[[ AVAILABLE RECORDS open ]]

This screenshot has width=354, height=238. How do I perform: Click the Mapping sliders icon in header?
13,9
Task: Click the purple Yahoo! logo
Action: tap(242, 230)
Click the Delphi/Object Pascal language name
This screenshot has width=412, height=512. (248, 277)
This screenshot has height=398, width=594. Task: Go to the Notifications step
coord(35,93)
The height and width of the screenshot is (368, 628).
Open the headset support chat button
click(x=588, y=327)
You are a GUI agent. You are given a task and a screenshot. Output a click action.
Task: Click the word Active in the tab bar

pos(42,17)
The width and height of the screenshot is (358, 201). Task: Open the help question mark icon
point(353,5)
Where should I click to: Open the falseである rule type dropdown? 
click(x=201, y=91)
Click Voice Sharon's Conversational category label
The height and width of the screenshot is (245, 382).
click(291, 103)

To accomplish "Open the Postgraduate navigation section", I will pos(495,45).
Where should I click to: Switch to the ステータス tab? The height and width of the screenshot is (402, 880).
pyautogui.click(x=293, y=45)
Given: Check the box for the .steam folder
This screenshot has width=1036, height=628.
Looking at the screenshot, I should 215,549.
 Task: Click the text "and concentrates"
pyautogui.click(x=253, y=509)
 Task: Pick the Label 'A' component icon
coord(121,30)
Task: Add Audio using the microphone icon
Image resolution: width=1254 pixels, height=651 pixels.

[[ AVAILABLE RECORDS closed ]]

EXERCISE OBJECTIVE →
Nothing above should be left out. Print all the records exactly.

YOUR RESPONSE →
This screenshot has width=354, height=238. How do I perform: Click the Mapping sliders icon in header?
13,9
Task: Click the purple Yahoo! logo
Action: tap(242, 230)
Click the Delphi/Object Pascal language name
This screenshot has width=412, height=512. (248, 277)
This screenshot has height=398, width=594. Task: Go to the Notifications step
coord(35,93)
The height and width of the screenshot is (368, 628).
Open the headset support chat button
click(x=588, y=327)
You are a GUI agent. You are given a task and a screenshot. Output a click action.
Task: Click the word Active in the tab bar

pos(42,17)
The width and height of the screenshot is (358, 201). Task: Open the help question mark icon
point(353,5)
Where should I click to: Open the falseである rule type dropdown? 
click(x=201, y=91)
Click Voice Sharon's Conversational category label
The height and width of the screenshot is (245, 382).
click(291, 103)

To accomplish "Open the Postgraduate navigation section", I will pos(495,45).
Where should I click to: Switch to the ステータス tab? The height and width of the screenshot is (402, 880).
pyautogui.click(x=293, y=45)
Given: Check the box for the .steam folder
This screenshot has width=1036, height=628.
Looking at the screenshot, I should 215,549.
 Task: Click the text "and concentrates"
pyautogui.click(x=253, y=509)
 Task: Pick the Label 'A' component icon
coord(121,30)
Task: Add Audio using the microphone icon
Image resolution: width=1254 pixels, height=651 pixels.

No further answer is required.